The Rise and Fall of Jerry Falwell Jr. at Liberty U.
On the morning of August 18, 2021, Liberty University’s freshman class began arriving on campus in Lynchburg, Virginia, for the start of Welcome Week. The kickoff to the fall semester had the exuberance of a pregame pep rally. An outdoor sound system blasted Gary Glitter’s glam rock anthem “Rock and Roll Part II.” Student greeters in navy Liberty T-shirts whooped and cheered when a new arrival’s car pulled up to the dorms. Buildings all over the Jeffersonian-style campus were festooned with banners that read: “Liberty University: 50 Years of Training Champions for Christ.”
For 49 of those years, a member of the Falwell family had run Liberty, the country’s most influential evangelical university. But the day before orientation started, Jerry Falwell Jr., the son of the late televangelist Jerry Falwell Sr. and the school’s president and chancellor from 2007 to 2020, was nowhere near campus. He was driving a white Jeep Wrangler along a dirt road on his 500-acre farm about 20 miles west of Lynchburg. “That’s the tallest mountain in Virginia,” he said, pointing at the Appalachian peaks rising in the distance. Ahead of us, black Angus cattle grazed in fenced pastures. At the edge of the property stood a 19th-century chapel no larger than a one-room schoolhouse. “Robert E. Lee and Ulysses S. Grant both worshipped in that church on different days,” Falwell said in his laconic drawl.

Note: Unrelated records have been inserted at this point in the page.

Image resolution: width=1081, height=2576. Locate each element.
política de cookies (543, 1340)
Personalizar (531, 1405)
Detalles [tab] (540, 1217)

It was the first time I met Falwell in person. Behind the wheel, the 59-year-old looked like a prosperous country lawyer turned gentleman farmer. He was dressed in a lavender polo, dark jeans, and chestnut-brown leather sneakers. He had neatly parted silver hair and a trim silver beard on his round face. His wolflike ice-blue eyes were the only visible signs of the feral personality that had recently cost him his job and reputation.
On August 24, 2020, Falwell resigned from Liberty in the wake of a sensational tabloid scandal that could have been dreamed up in the writers’ room of The Righteous Gemstones. A former Miami pool boy named Giancarlo Granda claimed he had a nearly seven-year affair with Falwell’s wife, Becki—and that Falwell often liked to watch them have sex. Granda went on a national media tour—he gave interviews to ABC News, CNN, Reuters, Politico, and The Washington Post—and said the Falwells began “grooming” him when he was 20 and bought his silence with luxury vacations, rides on Liberty’s private jet, and an ownership stake managing a Miami Beach hostel. To bolster his claims, Granda released screenshots of Facetime calls and text conversations with Becki (“I’m not wearing any panties,” she allegedly wrote Granda in one message). Falwell released a statement that acknowledged Becki and Granda’s relationship, but he vehemently denied watching the trysts. Instead, Falwell said he was the real victim of a “Fatal Attraction–type” extortion plot after Granda demanded $2 million to keep the affair secret.
Viewed in hindsight, the scandal was the combustion of a self-immolating fire that Falwell had been stoking for months, if not years. Liberty had spent the better part of 2020 lurching from one PR crisis to the next brought on by Falwell’s boorish and reckless behavior, his race baiting, COVID-19 denials, and slavish devotion to Donald Trump. Two days after George Floyd’s murder in May 2020, Falwell tweeted a picture of a COVID mask that showed a man in blackface posing with a man in a KKK hood. In early August 2020, Falwell posted a photo on Instagram of himself aboard a yacht with his pants unzipped, a drink in one hand, and his other arm wrapped around a pregnant Liberty employee with her belly exposed. The controversies turned Falwell into an avatar of the rank hypocrisy, know-nothingism, and toxic masculinity that explained why 81 percent of white evangelical Christians voted in 2016 for Trump, a thrice-married reality TV star who literally boasted of grabbing women by the pussy.